Cannes Lions
GREY CANADA, Toronto / SALVATION ARMY / 2017
Overview
Entries
Credits
Description
Qualitative research into Canadians’ attitudes around poverty reaffirmed the notion that poverty=homelessness. But The Salvation Army’s own research as well as stakeholder interviews revealed a strikingly different picture of who was leaning on the organization most: people with families, full time jobs, and roofs over their head.
In hearing these cases an important insight was revealed - that poverty is good at hiding. Functioning people who don’t live on the street are great at showing a better life than they really live. They often work full-time jobs but struggle to pay their monthly bills. Even working two jobs at 80-hours a week at minimum wage, there’s a chance they can’t afford hydro, to put food on the table or clothe their family.
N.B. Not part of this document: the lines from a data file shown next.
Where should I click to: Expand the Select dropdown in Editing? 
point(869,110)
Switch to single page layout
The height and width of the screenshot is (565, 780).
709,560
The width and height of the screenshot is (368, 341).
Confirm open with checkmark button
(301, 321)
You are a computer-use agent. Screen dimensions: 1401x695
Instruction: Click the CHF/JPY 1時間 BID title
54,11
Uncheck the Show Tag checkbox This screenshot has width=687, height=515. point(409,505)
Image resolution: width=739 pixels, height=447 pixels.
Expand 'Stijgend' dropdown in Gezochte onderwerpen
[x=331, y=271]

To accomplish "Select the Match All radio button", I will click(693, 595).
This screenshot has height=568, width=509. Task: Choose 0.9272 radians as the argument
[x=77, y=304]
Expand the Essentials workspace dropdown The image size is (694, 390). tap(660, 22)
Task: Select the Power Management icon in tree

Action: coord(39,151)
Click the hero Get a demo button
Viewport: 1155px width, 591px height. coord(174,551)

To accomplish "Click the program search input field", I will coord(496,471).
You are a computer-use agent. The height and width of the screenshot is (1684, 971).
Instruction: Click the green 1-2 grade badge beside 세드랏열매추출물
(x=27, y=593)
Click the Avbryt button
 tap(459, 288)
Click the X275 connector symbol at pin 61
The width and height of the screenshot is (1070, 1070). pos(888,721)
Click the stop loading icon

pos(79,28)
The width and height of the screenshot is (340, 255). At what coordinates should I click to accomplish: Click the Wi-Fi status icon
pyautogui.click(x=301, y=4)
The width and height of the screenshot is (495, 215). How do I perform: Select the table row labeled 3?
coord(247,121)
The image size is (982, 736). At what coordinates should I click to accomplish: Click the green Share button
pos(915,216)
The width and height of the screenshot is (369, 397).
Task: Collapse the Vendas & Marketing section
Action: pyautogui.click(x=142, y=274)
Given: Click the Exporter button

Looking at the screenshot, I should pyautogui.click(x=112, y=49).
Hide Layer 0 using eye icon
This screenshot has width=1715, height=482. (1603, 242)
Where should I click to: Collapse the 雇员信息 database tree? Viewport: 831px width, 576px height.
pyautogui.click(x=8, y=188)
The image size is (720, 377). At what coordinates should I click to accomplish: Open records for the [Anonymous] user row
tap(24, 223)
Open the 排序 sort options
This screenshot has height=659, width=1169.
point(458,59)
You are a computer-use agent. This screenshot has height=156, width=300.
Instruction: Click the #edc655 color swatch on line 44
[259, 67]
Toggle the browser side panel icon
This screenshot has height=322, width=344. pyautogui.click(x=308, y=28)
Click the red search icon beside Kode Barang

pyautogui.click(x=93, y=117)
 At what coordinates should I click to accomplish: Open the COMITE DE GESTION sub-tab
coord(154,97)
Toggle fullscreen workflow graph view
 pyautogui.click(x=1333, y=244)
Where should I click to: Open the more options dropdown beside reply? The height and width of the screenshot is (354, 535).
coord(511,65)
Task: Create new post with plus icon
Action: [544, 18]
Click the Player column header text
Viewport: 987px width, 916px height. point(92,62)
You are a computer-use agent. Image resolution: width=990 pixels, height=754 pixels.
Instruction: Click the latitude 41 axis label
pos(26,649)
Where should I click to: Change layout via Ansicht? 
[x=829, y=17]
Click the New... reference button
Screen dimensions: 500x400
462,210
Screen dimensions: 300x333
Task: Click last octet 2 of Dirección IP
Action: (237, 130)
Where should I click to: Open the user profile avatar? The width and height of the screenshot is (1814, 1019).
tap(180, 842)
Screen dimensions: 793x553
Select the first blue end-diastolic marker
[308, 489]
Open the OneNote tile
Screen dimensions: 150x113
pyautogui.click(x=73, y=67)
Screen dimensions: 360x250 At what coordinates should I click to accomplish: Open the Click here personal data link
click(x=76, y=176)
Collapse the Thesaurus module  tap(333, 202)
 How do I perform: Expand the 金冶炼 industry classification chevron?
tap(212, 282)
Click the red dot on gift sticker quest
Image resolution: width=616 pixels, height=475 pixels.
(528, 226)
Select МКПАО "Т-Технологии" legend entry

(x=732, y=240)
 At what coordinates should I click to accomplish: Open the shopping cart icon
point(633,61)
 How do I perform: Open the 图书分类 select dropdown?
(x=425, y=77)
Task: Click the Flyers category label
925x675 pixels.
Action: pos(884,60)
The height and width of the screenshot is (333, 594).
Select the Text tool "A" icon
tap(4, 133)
So we revealed that the very poverty people thought existed in neighbourhoods far from theirs, was right under their nose, hiding behind a seemingly fine exterior.
Execution
In spring, an “Open House” exhibit was staged in a residential neighbourhood. It provided an authentic, immersive experience with visual displays that highlighted poverty facts. Over 40 hidden cameras filmed people’s reactions to create a :90sec video on The Salvation Army’s website, YouTube and Facebook pages.
Website visitors could take a 360-virtual tour of the home to uncover stats related to poverty. Traffic was driven through links in web banners and in our online video.
In November, film, print and radio launched the second phase of the campaign. On The Salvation Army’s Facebook page, we utilised 360 images to reveal a side of the holidays that most of us never see. At first glance, our posts looked like happy holiday cards. But once users engaged the 360 feature to further explore the images (each shot in a real home with real families) – it revealed how easily poverty hides.
Outcome
Online donations increased 67% during the campaign vs. prior year.
Successful in our goal to drive awareness and relevancy through increased social and digital engagement as well as increased web traffic – a key indicator that we’d engaged the Millennial target.
YouTube:
Yearly views saw a 57% increase YOY, with more efficient CPVs delivered across the year – an important metric when working with charitable budgets.
All Media:
Increase in VTR YoY by 7% (from 23% to 30%).
1212% increase in mentions of Salvation Army post spring campaign launch.
Facebook:
Campaign delivered a VTR of 31.23%, well above industry and previous campaign averages of 25%.
Overall impressions of 11MM from Facebook alone and over 2.3MM engagements.
Twitter:
Impressions of over 2.5MM with average VTR of 30%, doubling the Twitter benchmark set for non-profits (15.4%).
Earned Media:
Both campaigns were covered in over 120 publications with over 1.4MM estimated readership/coverage views.